21 Ocak 2010 Perşembe

Hiç güzel hareketler değil bunlar

Serdar Turgut'u tanır mısınız?
Bir ara Hürriyet'te yazıyordu. Siyaset, ekonomi, life-style... özel bir konuya/tarza yoğunlaşmış değildi.
Bence yazıları acayip komikti.
Nükteli esprilerine, ince zekasına ve kalemine hayrandım.
Sürekli gözlerinin şehla olması ve karısı Rana ile ilgili harika espriler yapardı.
Hiçbir yazısını atladığımı, hiçbir yazısından sıkılıp yarım bıraktığımı bilmem.
Müptelasıydım.
Velhasılı Serdar Turgut okumak bir güzellikti benim için, kendim için.
Sonra Hürriyet'ten ayrıldı, Akşam'da yazmaya başladı.
"Akşam" sıklıkla okuduğum, kimi yazarlarını beğendiğim bir gazete olsa da diğerleri gibi günlük okuma alışkanlığım olduğunu söyleyebileceğim bir gazete değil.
Bir, iki derken baktım adamakıllı unutmuşum Serdar Turgut'u ve yazılarını.
Aralarda açıp okuduğumda da eski tadı vermez olmuş, anlaşılan birşeyler gitmiş; ya o ya ben değişmişiz bu süre zarfında.
Boşuna dememişler gözden uzak, gönülden uzak diye...
Sonra 31 Ekim 2009'da köşesinde yazdığı bir yazıda "Kürt kızı Rojin'i dağa kaldırıp seks kölesi yaparım" dedi ve tüm şimşekleri üzerine çekti.
Olmadı, bu laf ona yakışmadı.
Büyük bir gaftı.
Çevirmesi, geri dönüşü yoktu.
Ha nedir, ben hala Serdar Turgut'u okumaya ve akıllı bulmaya devam ediyorum, bu yaptığı salakçaydı o kadar...
*****
Çetin Altan.
Nasıl desem?...
Yok n'apsam ne etsem yeteri kadar diyemem.

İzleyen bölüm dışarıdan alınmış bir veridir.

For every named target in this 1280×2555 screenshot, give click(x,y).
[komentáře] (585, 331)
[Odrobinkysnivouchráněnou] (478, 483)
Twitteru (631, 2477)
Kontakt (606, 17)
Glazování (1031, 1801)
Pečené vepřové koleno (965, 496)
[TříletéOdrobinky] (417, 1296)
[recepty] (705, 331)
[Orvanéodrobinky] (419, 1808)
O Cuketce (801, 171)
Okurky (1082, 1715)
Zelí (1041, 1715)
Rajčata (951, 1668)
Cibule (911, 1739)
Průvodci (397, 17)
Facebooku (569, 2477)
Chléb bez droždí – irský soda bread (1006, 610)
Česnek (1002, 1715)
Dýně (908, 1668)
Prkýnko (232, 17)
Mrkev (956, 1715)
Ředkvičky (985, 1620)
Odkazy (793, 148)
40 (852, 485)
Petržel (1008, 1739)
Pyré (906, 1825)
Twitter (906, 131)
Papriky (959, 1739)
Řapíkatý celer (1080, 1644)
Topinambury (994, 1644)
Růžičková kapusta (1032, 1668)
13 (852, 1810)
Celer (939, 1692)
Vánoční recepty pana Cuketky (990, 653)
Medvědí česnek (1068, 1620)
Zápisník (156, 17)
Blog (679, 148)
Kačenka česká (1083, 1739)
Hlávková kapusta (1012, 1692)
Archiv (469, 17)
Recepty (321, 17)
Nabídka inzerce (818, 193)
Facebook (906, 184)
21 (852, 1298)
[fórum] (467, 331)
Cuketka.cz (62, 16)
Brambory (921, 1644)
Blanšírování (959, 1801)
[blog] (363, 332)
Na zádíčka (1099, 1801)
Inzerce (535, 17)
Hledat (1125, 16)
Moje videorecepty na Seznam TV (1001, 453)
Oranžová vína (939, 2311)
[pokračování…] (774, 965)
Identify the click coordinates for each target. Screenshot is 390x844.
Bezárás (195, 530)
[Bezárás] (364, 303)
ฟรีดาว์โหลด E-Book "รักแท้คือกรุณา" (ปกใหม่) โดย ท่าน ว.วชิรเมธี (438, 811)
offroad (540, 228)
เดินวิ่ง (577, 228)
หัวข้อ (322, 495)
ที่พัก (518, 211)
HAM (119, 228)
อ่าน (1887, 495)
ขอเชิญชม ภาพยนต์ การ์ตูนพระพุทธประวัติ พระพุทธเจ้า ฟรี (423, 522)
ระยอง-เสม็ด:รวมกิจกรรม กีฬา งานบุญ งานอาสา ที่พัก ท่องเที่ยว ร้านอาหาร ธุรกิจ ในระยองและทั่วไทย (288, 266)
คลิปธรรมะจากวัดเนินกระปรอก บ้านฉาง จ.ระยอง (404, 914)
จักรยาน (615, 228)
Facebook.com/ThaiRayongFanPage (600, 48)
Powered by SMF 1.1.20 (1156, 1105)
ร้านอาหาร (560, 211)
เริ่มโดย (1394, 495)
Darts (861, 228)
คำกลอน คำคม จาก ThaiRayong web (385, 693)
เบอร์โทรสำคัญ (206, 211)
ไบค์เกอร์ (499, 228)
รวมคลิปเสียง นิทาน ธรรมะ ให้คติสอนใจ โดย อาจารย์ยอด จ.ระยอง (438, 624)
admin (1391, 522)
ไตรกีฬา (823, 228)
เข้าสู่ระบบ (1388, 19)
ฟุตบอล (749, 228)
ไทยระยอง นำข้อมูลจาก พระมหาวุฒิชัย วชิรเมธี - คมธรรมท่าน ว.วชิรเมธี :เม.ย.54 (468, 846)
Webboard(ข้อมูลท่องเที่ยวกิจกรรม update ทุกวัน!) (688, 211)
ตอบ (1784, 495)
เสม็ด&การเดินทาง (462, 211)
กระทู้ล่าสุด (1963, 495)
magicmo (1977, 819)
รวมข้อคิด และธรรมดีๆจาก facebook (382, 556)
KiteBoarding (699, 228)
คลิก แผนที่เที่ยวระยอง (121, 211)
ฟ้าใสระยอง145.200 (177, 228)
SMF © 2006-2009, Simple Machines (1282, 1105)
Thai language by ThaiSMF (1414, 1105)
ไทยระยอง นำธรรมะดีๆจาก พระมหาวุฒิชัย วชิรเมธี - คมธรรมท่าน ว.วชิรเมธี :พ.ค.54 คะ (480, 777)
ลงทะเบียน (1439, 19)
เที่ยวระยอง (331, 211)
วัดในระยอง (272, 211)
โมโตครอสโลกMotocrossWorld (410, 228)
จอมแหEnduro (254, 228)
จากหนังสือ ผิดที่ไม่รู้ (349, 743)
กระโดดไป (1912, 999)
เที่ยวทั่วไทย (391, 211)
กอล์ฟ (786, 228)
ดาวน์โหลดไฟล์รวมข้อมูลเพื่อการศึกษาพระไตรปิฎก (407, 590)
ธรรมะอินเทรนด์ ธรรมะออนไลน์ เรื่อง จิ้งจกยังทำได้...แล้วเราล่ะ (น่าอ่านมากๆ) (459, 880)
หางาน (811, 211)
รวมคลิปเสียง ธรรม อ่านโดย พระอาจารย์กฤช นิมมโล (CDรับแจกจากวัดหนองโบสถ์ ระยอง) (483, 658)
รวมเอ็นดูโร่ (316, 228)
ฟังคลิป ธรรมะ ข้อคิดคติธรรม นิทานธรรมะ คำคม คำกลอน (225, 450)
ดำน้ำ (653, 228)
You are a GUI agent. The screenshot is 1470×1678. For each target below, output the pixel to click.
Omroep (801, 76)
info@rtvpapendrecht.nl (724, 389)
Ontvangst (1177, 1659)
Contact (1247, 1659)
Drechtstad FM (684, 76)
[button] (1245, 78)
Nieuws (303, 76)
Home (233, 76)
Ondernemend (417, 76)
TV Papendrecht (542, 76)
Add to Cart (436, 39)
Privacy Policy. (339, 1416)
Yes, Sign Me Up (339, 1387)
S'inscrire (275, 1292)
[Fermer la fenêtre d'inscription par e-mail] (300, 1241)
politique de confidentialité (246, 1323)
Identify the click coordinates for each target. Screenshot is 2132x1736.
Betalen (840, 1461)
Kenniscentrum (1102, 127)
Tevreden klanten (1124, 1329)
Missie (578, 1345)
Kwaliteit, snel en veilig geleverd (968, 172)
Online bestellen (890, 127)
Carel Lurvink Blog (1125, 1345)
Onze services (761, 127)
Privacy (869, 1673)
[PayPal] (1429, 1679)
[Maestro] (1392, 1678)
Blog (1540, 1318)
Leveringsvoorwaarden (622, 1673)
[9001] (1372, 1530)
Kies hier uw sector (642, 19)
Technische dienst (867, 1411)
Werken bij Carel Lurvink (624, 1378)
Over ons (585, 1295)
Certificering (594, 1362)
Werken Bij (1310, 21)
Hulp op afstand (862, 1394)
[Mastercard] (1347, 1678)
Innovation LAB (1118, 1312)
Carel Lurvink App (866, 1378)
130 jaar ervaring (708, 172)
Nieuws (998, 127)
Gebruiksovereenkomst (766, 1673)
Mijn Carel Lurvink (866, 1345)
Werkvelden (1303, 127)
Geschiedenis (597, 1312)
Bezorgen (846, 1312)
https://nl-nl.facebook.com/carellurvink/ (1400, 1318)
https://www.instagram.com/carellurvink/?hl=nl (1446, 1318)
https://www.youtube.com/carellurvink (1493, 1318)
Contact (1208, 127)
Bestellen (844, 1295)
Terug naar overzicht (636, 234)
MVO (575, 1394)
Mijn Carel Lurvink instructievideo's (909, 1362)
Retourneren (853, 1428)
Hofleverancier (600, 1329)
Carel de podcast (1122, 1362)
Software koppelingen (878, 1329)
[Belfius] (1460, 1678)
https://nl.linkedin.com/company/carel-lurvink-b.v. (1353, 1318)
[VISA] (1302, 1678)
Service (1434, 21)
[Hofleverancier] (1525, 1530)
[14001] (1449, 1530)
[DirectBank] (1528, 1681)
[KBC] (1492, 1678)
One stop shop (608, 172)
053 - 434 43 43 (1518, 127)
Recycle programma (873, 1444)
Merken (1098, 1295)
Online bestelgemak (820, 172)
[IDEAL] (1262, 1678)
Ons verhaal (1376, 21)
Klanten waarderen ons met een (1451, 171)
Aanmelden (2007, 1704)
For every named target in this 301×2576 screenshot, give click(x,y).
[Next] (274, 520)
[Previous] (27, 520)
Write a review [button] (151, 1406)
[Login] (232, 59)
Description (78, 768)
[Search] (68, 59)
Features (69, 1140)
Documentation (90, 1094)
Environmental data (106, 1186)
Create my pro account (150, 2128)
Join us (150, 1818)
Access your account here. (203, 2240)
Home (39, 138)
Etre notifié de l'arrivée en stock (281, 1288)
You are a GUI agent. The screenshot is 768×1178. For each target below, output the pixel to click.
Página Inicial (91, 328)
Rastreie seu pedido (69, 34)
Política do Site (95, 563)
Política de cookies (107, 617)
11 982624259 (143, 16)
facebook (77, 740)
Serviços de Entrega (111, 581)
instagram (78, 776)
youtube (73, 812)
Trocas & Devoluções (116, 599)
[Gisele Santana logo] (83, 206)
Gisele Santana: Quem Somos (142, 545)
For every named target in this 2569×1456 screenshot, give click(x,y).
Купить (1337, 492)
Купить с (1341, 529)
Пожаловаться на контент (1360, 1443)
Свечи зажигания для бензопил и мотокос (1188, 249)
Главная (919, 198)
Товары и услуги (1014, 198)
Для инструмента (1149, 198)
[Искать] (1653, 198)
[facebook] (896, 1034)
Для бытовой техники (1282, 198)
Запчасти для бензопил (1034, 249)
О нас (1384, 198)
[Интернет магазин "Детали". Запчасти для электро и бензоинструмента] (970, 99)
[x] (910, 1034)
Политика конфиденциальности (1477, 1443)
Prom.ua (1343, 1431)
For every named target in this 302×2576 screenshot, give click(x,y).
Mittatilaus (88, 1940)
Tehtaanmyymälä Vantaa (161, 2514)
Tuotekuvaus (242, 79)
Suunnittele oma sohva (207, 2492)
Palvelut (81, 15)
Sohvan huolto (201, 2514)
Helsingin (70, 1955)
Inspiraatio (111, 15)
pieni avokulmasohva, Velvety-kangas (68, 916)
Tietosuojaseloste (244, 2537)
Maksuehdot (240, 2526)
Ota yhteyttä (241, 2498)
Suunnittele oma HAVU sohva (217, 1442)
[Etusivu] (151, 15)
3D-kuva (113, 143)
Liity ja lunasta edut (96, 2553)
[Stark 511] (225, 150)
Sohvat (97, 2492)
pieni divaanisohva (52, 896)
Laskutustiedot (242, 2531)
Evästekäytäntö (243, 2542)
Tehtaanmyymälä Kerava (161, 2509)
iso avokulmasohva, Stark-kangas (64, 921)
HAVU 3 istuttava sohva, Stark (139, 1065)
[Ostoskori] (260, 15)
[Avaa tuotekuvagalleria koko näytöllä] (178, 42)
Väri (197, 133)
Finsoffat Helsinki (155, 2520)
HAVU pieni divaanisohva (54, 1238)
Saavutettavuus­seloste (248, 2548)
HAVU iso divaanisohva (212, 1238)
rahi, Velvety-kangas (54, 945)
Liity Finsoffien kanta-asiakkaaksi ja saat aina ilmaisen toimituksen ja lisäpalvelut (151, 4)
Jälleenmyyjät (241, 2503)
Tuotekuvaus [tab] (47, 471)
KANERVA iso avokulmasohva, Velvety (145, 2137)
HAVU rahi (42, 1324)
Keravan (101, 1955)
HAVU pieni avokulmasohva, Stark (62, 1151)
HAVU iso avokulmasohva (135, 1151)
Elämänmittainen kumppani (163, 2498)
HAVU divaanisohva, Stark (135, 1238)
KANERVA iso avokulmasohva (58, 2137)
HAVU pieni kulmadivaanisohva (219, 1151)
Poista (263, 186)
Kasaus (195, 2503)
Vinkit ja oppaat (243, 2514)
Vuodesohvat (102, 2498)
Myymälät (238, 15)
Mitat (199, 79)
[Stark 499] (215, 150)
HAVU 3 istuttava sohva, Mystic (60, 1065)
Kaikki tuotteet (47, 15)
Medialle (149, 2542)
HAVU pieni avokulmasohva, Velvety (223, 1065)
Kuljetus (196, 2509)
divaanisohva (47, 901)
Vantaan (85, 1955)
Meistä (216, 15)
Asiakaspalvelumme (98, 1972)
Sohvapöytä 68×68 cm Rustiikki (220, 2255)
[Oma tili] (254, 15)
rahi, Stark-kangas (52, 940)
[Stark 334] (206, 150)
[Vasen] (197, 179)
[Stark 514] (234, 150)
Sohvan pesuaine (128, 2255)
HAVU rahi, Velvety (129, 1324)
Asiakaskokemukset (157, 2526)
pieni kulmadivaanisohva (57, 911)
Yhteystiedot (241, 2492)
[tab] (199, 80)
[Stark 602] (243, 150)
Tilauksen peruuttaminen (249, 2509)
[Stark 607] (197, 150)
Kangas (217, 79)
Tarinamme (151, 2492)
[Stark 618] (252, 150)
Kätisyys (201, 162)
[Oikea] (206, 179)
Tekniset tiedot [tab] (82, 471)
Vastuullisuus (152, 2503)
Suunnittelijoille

Mevzu Çetin Altan olunca benim gibi dünkü çocukların yorum yazması pek bi haddini bilmezlik olur.
Herhangi bir yazısını 2 dakikada okuyorsam 20 saat kendime gelemiyorum.
Feci çarpıyor.
Her yazarın, düşünürün, üretenin gelebileceği son nokta o bence.
Bir tarih, bir çınar, yaşayan ve yürüyen google :)
Peki tüm bunlara rağmen nedir?
Hayır, her düşüncesiyle hemfikir değilim.
Ondan daha iyi bildiğimden mi? Elbette ki o da değil...
Ama şu üç kuruşluk hayatımda benim de kendime göre bir dünya görüşüm, az da olsa bildiklerim, inandıklarım, aile kültürüm var.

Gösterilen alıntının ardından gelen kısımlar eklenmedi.